Google is set to launch the next major version of Android in the third quarter of 2018. Code-named Android P (for now), the update is expected to bring more notification changes, native support for phones with dual cameras and/or notches in the display, and much more.
One new feature Google hasn’t publicly disclosed is a change in the way recent apps/multitasking works. But according to 9to5Google, the Android Recents user interface is getting a major overhaul.
First up, it looks like Google is going to show recent apps as a group of horizontal cards you can swipe through, rather than the current vertical stack. This should give you a bigger preview of recently used applications, but otherwise the menu will work pretty much the same: you can swipe between cards to switch tasks or swipe up to remove an app from the list of recents.

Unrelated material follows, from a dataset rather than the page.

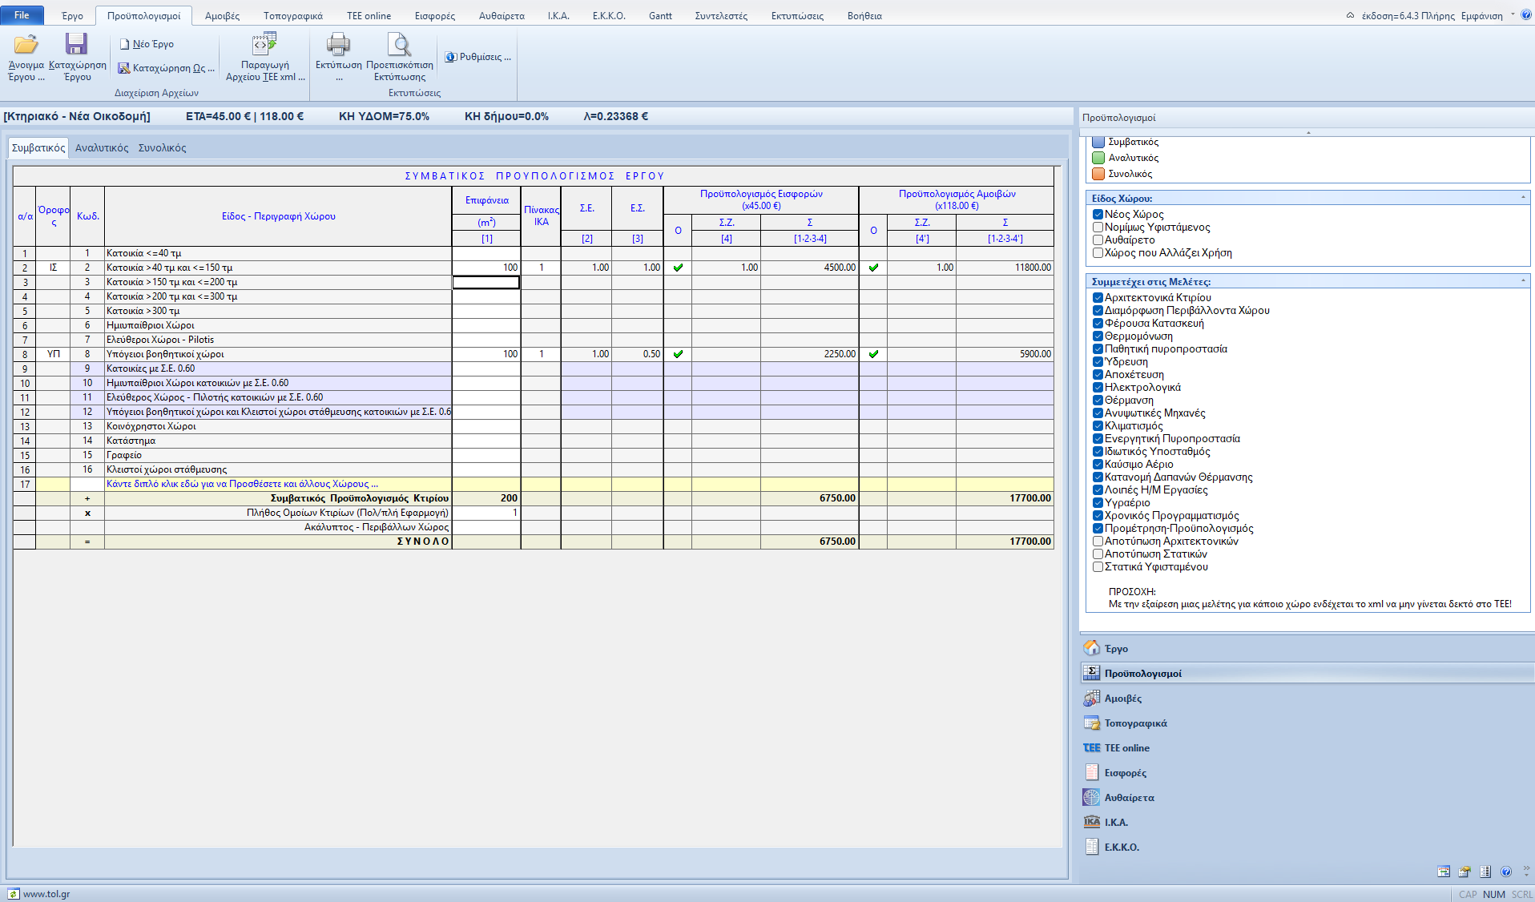The image size is (1535, 902).
Task: Enable the Νομίμως Υφιστάμενος checkbox
Action: [x=1098, y=228]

Second, and more surprisingly, it looks like Google is getting rid of the dedicated Recents button.
Instead, users will be able to launch the recent apps menu by swiping up on the new home button (which 9to5Google describes as a “pill icon”).
That means you just get two buttons: home and back. It looks a little off balance, to my eyes, since the home button is still in the center and the back button to the left. But the recents button reportedly goes away altogether when you’re at the home screen, which means the only button you’ll see is the new home/pill/recents button at the bottom of the screen.
It’s possible that this could be a first step toward Google eventually doing away with on-screen buttons altogether. The first Android phones had physical buttons below the screen. Eventually Google added virtual buttons to Android’s user interface, allowing phone makers to do away with the physical buttons, making it easier to use a phone or tablet when it’s in portrait, landscape, or any other mode (like when it’s rotated 180 degrees so the USB port is on the top instead of the bottom).
A move toward gesture-based navigation could be the next step, and one that would seem well-suited for the current moment, when a growing number of phone makers are releasing phones with slim bezels. If you don’t have much bezel to hold onto, you might accidentally hit an on-screen button just by holding your phone in your fingers. But if you need to make a specific gesture instead of just tapping a part of the display, it’s less likely that you’ll open the recent apps menu by accident.
That said, it looks like the home and back buttons aren’t going anywhere yet. So maybe Google has some other reason for eliminating the Recents key.
Or maybe this is just an experimental user interface that 9to5Google stumbled upon… and it’s one that may or may not end up in the final version of Android P that ships later this year.